Instructions for the task:
Set down word for word each line from the one containing "Task: Click the Bitcoin coin logo icon" through the end of the records, both included. Do not copy any pictures.

Items from a data source
○ ○ ○ ○ ○

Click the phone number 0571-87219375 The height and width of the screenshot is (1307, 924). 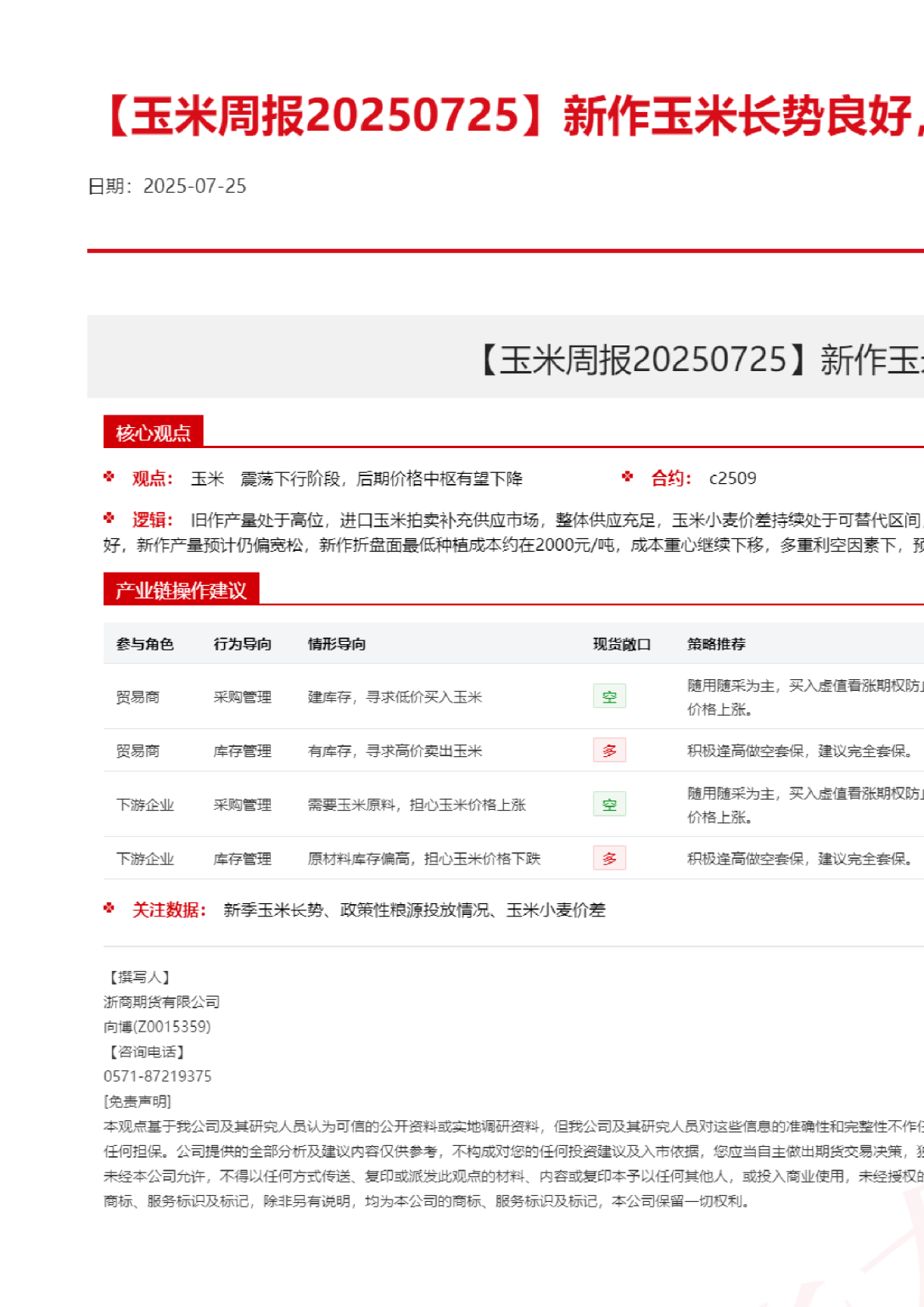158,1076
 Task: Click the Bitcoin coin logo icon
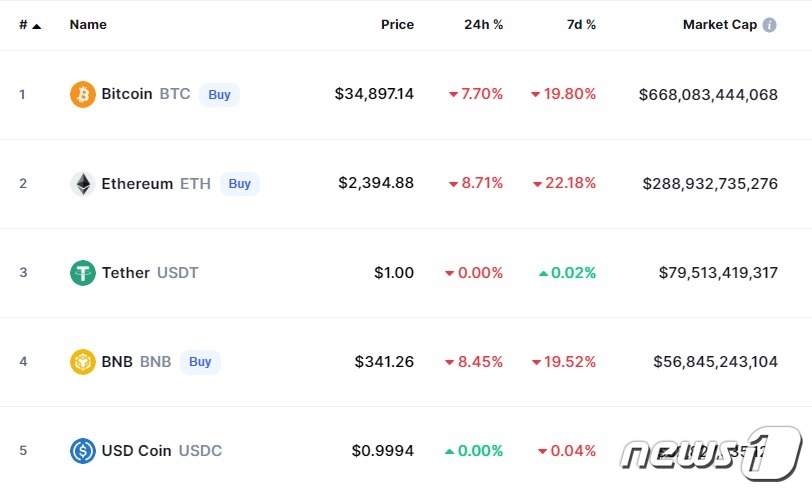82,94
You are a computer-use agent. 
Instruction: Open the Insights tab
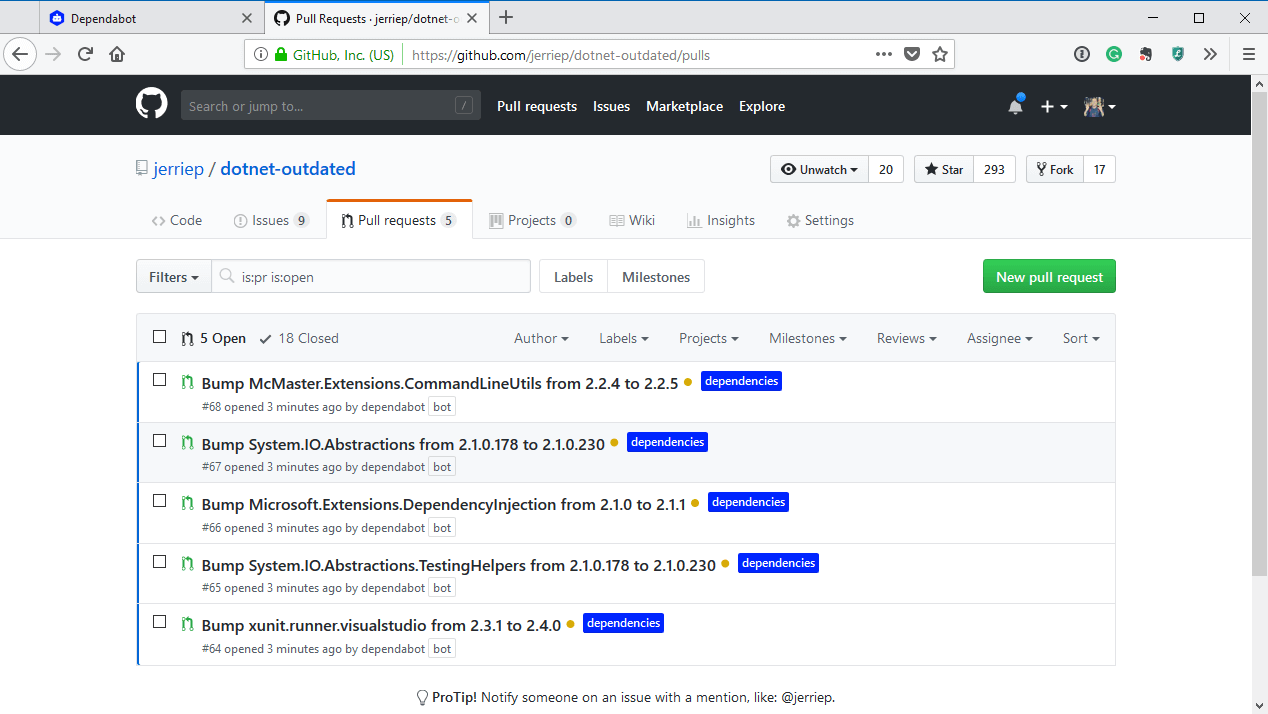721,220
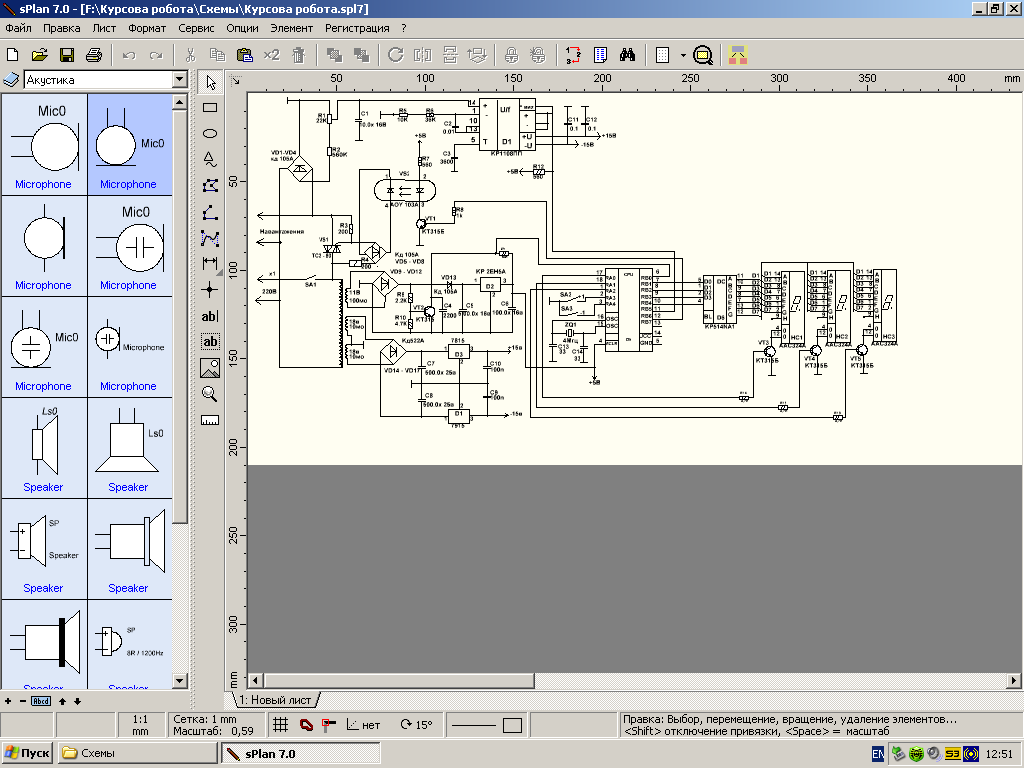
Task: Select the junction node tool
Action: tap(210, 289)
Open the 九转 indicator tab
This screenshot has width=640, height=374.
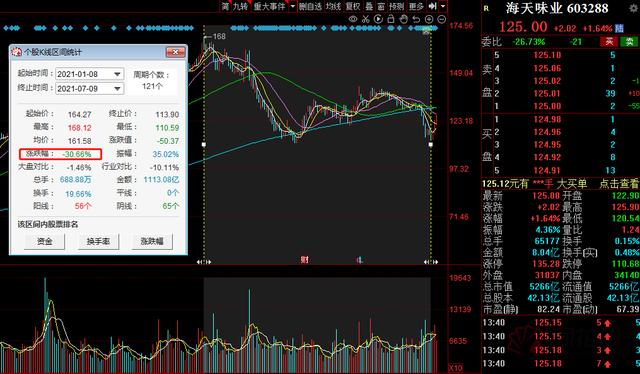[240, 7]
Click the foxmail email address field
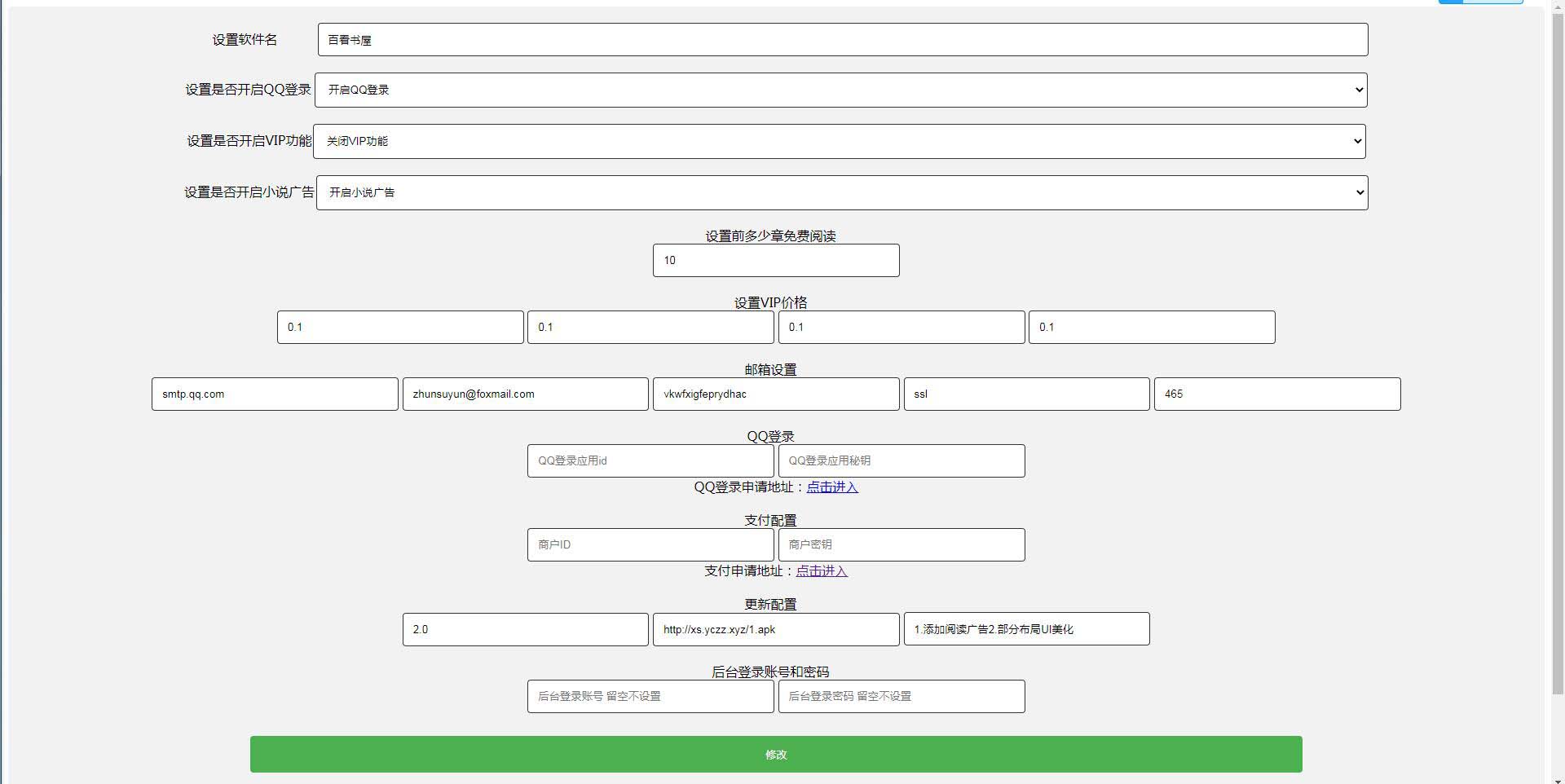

○ ○ ○ ○ ○

Expected answer:
 Task: Click the Bitcoin coin logo icon
82,94
You are a computer-use agent. 
Instruction: Open the Insights tab
721,220
Task: Select the junction node tool
Action: tap(210, 289)
Open the 九转 indicator tab
This screenshot has width=640, height=374.
[240, 7]
Click the foxmail email address field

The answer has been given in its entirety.